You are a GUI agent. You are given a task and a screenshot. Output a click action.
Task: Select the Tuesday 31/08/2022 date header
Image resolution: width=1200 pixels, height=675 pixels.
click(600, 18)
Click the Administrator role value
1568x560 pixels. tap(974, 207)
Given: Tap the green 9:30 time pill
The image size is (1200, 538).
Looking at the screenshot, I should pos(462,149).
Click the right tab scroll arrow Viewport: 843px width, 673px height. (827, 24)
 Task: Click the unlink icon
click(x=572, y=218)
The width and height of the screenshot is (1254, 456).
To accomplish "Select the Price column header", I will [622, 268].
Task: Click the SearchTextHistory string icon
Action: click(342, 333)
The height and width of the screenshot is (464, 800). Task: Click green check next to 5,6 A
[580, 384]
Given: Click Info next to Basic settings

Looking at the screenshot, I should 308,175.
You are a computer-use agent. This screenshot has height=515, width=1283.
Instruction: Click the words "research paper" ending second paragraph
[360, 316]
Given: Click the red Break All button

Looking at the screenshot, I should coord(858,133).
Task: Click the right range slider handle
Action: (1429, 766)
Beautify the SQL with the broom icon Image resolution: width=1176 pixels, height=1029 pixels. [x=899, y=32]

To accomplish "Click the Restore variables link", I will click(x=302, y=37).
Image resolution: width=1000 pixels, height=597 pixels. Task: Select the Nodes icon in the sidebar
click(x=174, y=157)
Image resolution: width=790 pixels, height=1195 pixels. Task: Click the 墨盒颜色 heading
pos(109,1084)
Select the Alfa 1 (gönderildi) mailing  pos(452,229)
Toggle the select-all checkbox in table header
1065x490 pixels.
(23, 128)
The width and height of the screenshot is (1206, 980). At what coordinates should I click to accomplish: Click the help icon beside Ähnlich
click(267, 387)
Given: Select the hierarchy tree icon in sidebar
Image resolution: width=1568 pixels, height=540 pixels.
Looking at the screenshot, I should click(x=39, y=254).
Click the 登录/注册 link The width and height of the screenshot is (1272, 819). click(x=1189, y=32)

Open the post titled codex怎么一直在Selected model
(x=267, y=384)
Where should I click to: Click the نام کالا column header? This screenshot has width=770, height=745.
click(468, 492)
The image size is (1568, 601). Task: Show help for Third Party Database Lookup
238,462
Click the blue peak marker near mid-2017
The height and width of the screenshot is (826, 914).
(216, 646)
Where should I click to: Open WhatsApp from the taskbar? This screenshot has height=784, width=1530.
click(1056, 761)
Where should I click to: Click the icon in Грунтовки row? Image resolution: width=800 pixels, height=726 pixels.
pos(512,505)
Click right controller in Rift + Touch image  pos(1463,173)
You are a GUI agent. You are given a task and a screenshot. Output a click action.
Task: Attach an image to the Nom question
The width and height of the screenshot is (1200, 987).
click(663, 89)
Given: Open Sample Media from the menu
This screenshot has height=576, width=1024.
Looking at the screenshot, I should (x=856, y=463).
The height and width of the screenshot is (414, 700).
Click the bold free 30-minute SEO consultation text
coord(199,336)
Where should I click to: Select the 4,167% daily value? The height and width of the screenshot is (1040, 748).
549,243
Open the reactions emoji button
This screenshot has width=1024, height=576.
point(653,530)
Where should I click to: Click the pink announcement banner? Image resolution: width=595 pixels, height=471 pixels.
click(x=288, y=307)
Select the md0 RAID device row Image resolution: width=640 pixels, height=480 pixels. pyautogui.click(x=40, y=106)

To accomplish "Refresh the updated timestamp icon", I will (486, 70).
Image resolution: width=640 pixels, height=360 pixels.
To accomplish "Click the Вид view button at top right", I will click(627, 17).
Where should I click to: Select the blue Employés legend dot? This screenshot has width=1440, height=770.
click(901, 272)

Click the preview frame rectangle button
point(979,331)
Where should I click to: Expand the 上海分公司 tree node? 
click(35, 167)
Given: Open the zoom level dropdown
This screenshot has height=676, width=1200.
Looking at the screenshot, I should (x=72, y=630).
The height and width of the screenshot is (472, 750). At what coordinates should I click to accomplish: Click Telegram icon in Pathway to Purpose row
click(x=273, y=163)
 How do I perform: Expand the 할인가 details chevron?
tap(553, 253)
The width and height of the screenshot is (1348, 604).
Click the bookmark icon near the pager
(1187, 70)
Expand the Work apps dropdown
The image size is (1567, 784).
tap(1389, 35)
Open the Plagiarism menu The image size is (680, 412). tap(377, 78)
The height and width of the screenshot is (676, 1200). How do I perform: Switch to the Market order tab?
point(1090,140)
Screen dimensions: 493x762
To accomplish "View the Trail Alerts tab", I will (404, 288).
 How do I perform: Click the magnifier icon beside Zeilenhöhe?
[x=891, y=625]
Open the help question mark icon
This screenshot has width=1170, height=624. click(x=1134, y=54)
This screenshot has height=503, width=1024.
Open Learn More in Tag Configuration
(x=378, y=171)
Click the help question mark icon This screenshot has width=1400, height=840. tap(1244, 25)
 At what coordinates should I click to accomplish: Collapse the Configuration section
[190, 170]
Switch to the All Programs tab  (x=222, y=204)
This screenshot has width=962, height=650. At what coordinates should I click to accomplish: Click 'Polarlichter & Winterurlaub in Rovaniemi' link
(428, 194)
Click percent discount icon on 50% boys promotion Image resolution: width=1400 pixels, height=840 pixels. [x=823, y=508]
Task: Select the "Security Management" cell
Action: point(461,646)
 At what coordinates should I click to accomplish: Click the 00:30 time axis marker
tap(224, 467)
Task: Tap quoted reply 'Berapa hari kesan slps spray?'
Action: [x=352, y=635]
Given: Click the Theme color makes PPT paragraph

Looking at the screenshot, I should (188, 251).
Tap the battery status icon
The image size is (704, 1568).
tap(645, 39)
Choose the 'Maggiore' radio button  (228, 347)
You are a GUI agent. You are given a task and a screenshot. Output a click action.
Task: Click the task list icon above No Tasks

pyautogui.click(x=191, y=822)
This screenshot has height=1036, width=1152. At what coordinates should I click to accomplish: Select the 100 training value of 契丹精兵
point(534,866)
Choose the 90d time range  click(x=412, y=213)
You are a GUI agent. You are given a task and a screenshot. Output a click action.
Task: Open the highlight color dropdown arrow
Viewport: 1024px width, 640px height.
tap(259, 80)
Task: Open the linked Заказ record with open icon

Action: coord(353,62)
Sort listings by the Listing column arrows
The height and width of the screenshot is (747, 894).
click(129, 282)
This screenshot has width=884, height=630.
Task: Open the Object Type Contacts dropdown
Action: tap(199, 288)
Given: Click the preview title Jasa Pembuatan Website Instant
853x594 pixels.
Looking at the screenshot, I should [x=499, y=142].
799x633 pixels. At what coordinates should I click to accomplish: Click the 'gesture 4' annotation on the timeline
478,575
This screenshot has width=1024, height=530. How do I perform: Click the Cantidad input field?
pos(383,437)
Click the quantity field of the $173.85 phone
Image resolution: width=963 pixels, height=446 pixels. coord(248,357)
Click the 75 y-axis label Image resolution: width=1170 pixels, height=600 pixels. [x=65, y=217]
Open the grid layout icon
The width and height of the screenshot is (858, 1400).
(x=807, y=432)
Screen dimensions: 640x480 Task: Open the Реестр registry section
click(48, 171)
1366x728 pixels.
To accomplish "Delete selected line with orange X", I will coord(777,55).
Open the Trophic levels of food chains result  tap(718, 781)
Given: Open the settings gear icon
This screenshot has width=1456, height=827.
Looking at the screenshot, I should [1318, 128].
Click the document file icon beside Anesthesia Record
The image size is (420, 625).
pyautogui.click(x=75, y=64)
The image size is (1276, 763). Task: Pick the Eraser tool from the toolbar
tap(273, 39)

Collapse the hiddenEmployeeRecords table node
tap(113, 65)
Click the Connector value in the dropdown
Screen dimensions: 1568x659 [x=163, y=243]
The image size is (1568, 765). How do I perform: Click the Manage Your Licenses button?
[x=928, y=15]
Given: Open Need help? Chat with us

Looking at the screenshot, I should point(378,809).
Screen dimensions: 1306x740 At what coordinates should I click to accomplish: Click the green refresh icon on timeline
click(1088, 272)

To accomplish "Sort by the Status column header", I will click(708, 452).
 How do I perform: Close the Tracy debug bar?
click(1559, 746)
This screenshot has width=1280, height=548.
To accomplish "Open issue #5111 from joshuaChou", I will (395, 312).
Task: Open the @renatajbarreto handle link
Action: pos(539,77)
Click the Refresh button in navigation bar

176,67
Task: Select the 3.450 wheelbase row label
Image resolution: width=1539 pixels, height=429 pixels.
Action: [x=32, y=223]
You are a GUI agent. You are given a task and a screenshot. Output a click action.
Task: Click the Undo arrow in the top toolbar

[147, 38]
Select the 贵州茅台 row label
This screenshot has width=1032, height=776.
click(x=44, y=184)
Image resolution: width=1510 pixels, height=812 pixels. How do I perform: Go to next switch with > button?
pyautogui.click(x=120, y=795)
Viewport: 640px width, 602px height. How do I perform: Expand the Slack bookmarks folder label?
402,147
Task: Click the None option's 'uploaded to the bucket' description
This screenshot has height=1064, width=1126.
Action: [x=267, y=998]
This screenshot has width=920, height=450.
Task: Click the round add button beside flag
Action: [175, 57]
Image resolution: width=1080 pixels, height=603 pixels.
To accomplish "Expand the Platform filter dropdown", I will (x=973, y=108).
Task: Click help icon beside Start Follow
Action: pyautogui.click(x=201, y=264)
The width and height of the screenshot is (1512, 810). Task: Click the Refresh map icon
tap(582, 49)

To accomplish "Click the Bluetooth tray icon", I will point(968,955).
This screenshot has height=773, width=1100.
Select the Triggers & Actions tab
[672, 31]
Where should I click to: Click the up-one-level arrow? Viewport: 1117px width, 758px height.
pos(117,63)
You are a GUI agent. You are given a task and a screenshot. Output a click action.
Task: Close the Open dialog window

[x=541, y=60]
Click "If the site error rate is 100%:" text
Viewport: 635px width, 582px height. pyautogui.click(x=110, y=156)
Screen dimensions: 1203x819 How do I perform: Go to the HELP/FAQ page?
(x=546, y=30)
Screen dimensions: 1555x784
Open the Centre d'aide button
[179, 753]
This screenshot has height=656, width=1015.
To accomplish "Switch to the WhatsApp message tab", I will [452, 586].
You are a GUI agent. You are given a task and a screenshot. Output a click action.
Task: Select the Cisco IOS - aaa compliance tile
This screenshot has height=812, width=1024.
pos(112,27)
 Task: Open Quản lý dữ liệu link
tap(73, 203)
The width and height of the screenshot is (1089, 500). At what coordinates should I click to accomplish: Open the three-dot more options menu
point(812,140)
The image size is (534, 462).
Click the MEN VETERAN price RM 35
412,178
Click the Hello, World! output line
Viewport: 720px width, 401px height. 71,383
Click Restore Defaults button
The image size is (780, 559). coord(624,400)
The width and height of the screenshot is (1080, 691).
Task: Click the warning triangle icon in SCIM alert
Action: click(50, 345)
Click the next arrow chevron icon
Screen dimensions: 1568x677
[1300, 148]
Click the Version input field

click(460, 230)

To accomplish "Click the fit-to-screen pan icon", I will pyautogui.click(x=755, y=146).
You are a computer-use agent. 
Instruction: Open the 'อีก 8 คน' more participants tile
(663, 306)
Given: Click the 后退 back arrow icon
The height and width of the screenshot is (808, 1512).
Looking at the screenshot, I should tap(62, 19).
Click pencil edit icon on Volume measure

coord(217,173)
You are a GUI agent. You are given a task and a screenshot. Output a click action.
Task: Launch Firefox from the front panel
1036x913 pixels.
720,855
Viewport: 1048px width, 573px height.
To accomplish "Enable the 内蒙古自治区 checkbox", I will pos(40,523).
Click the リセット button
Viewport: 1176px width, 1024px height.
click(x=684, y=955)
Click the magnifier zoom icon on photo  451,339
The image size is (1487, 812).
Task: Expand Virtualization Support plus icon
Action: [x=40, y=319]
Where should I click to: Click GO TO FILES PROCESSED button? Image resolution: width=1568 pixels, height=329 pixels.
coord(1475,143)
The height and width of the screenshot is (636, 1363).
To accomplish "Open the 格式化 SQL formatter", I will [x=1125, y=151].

----------------

Return every line of the records in which the word "Choose" is found.

Choose the 'Maggiore' radio button  (228, 347)
Choose the 90d time range  click(x=412, y=213)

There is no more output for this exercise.